Highway to Hell would be the swan song for singer Bon Scott, who died less than seven months later under somewhat mysterious circumstances which are attributed to either alcohol poisoning or the growingly popular “death by misadventure.”
But the success of the album opened the door for the group, and it almost didn’t matter who ended up in the lead singer slot because the momentum was so strong. Luckily, AC/DC found in Brian Johnson a capable singer who sounded just enough like Bon Scott to keep the wheels in motion for decades to come.
That might not have happened had it not been for Highway to Hell, which turns 35 this Sunday, August 3, making it the perfect time to get New Ordered on it and rank its songs from best to worst.
1. “Highway to Hell”
Yes, it’s hideously overplayed, but it’s still a classic no matter how many times classic rock radio stations spin it in a tired attempt at morning drive time humor or as a way to [insert lame, overly enthusiastic disc jockey voice], “Kick off your weekend AC/DC-style… on the Highway. To.
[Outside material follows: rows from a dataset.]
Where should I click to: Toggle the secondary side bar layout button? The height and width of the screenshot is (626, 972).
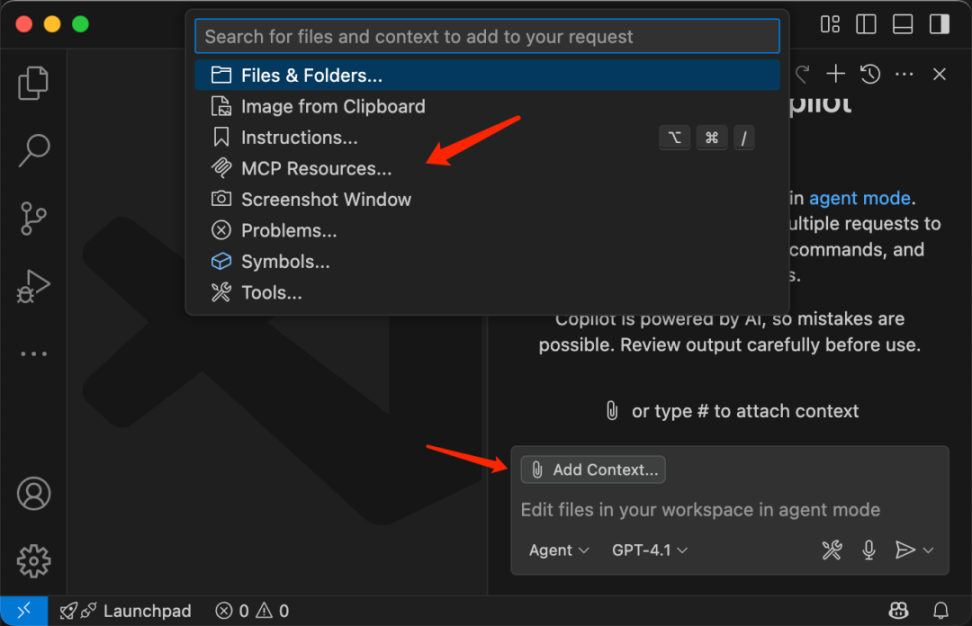coord(939,23)
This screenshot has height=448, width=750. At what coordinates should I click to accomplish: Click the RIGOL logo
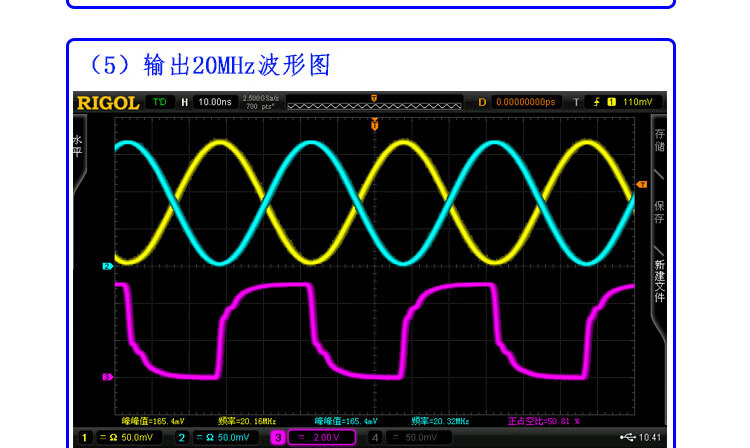[x=108, y=102]
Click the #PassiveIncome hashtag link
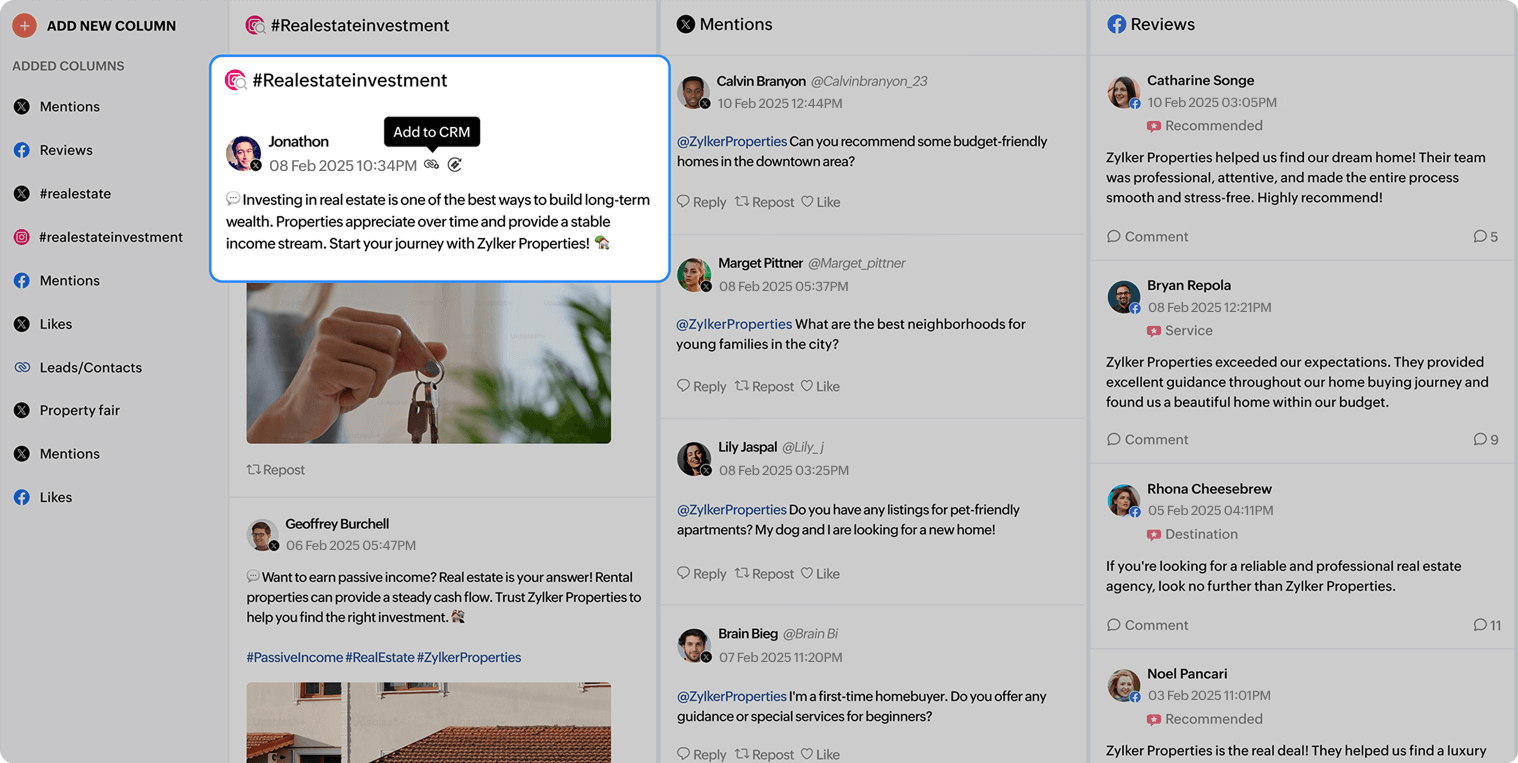 point(294,657)
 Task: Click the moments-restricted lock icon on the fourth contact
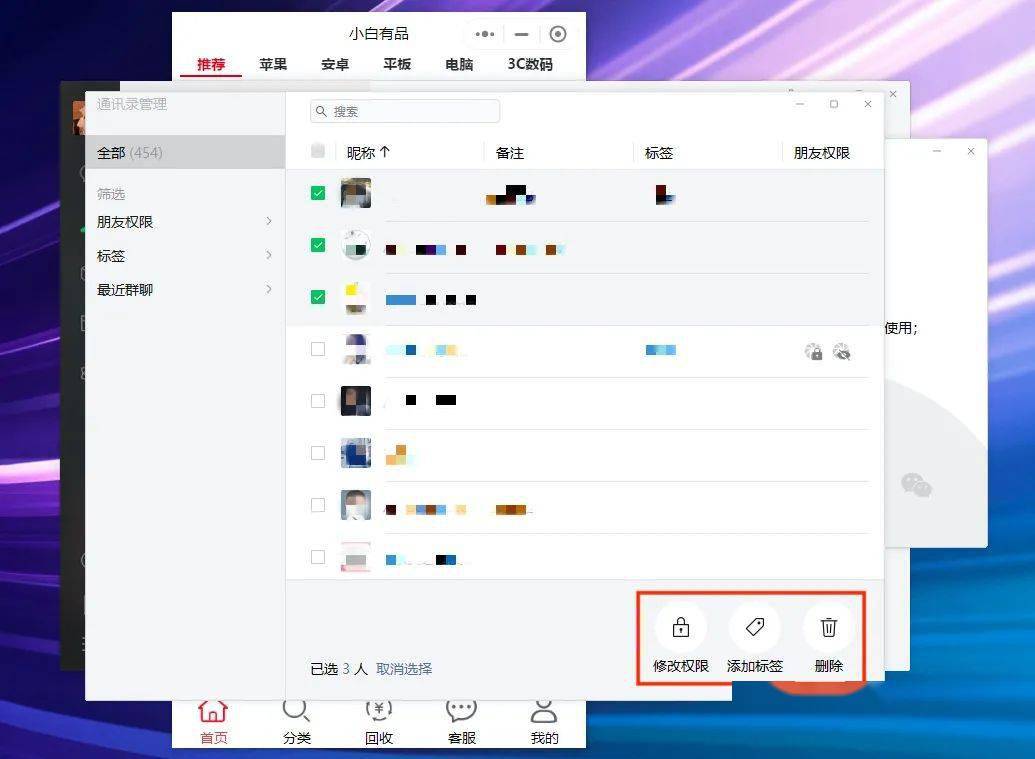pyautogui.click(x=814, y=352)
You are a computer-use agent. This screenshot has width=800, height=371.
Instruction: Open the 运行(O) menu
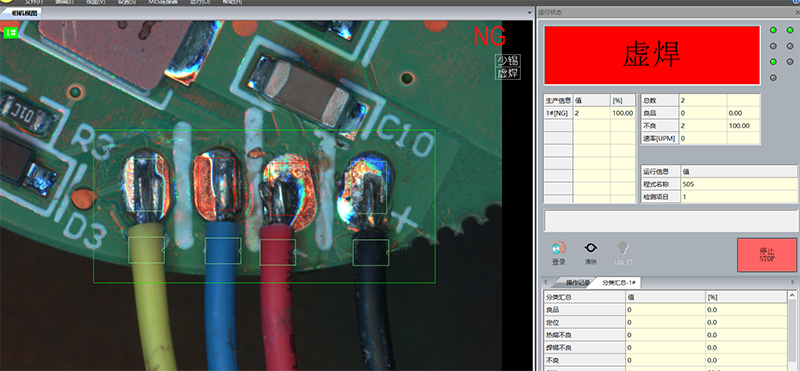[199, 2]
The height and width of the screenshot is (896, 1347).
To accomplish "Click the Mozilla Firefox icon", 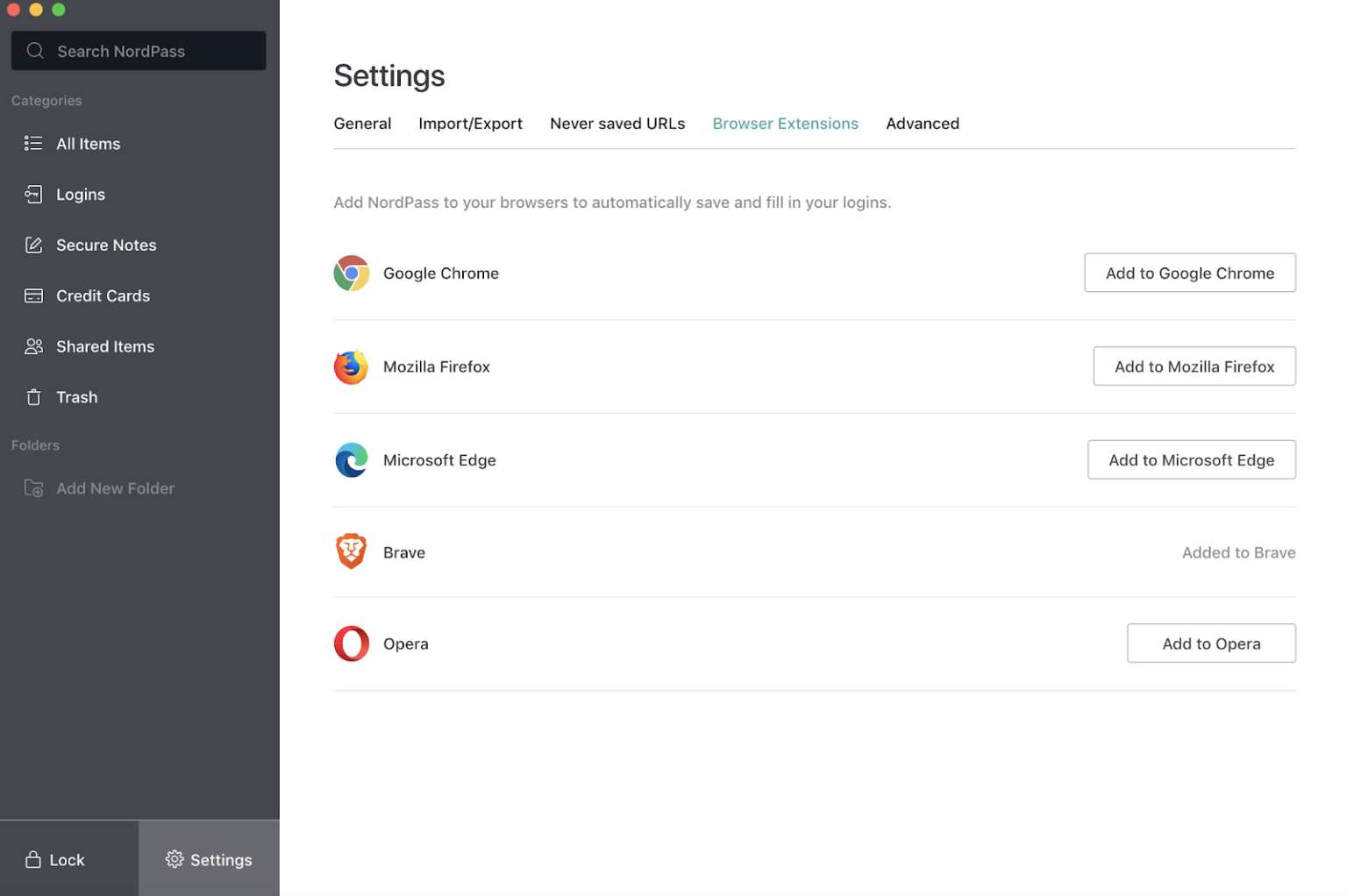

Helllllll!” The simplistic guitar riff Malcolm Young created is right up there with Deep Purple’s “Smoke on the Water” and Led Zeppelin’s “Whole Lotta Love” that every guitar wunderkind hopeful spends hours in his bedroom learning.
Lyrically, it’s got everything parents used to fear about rock and roll with Satan, partying, speeding down a metaphorical highway and not only knowing the consequences are pending doom, but embracing them because, well, it’s “party time.”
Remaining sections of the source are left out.